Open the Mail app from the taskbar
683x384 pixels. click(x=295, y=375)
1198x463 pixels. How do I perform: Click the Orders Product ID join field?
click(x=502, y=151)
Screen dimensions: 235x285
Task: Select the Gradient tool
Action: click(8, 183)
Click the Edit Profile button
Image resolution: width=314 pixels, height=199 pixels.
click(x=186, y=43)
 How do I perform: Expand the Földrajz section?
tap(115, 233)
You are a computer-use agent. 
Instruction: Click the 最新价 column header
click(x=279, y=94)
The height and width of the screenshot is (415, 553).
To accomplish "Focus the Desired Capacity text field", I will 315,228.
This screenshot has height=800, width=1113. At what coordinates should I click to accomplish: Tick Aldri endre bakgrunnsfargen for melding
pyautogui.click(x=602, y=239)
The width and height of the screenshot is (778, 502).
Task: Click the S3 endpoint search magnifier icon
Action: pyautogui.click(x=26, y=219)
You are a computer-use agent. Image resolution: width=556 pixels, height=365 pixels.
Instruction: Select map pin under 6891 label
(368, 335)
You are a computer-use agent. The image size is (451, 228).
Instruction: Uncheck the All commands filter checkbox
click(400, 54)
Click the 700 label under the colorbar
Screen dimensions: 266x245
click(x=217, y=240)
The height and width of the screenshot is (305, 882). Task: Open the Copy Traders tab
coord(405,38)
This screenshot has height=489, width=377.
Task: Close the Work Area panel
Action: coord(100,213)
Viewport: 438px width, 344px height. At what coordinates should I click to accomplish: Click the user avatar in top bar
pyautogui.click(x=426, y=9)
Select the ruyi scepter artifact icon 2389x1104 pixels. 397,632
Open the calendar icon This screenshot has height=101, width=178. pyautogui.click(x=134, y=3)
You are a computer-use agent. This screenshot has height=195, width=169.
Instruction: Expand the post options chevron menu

^^^^

- [Task requirements]: Rewrite all of the items above, swapping every "Instruction" for "Command" and leaving everything else unchanged.

- [Completed exercise]:
Open the Mail app from the taskbar
683x384 pixels. click(x=295, y=375)
1198x463 pixels. How do I perform: Click the Orders Product ID join field?
click(x=502, y=151)
Screen dimensions: 235x285
Task: Select the Gradient tool
Action: click(8, 183)
Click the Edit Profile button
Image resolution: width=314 pixels, height=199 pixels.
click(x=186, y=43)
 How do I perform: Expand the Földrajz section?
tap(115, 233)
You are a computer-use agent. 
Command: Click the 最新价 column header
click(x=279, y=94)
The height and width of the screenshot is (415, 553).
To accomplish "Focus the Desired Capacity text field", I will 315,228.
This screenshot has height=800, width=1113. At what coordinates should I click to accomplish: Tick Aldri endre bakgrunnsfargen for melding
pyautogui.click(x=602, y=239)
The width and height of the screenshot is (778, 502).
Task: Click the S3 endpoint search magnifier icon
Action: pyautogui.click(x=26, y=219)
You are a computer-use agent. Image resolution: width=556 pixels, height=365 pixels.
Command: Select map pin under 6891 label
(368, 335)
You are a computer-use agent. The image size is (451, 228).
Command: Uncheck the All commands filter checkbox
click(400, 54)
Click the 700 label under the colorbar
Screen dimensions: 266x245
click(x=217, y=240)
The height and width of the screenshot is (305, 882). Task: Open the Copy Traders tab
coord(405,38)
This screenshot has height=489, width=377.
Task: Close the Work Area panel
Action: coord(100,213)
Viewport: 438px width, 344px height. At what coordinates should I click to accomplish: Click the user avatar in top bar
pyautogui.click(x=426, y=9)
Select the ruyi scepter artifact icon 2389x1104 pixels. 397,632
Open the calendar icon This screenshot has height=101, width=178. pyautogui.click(x=134, y=3)
You are a computer-use agent. This screenshot has height=195, width=169.
Command: Expand the post options chevron menu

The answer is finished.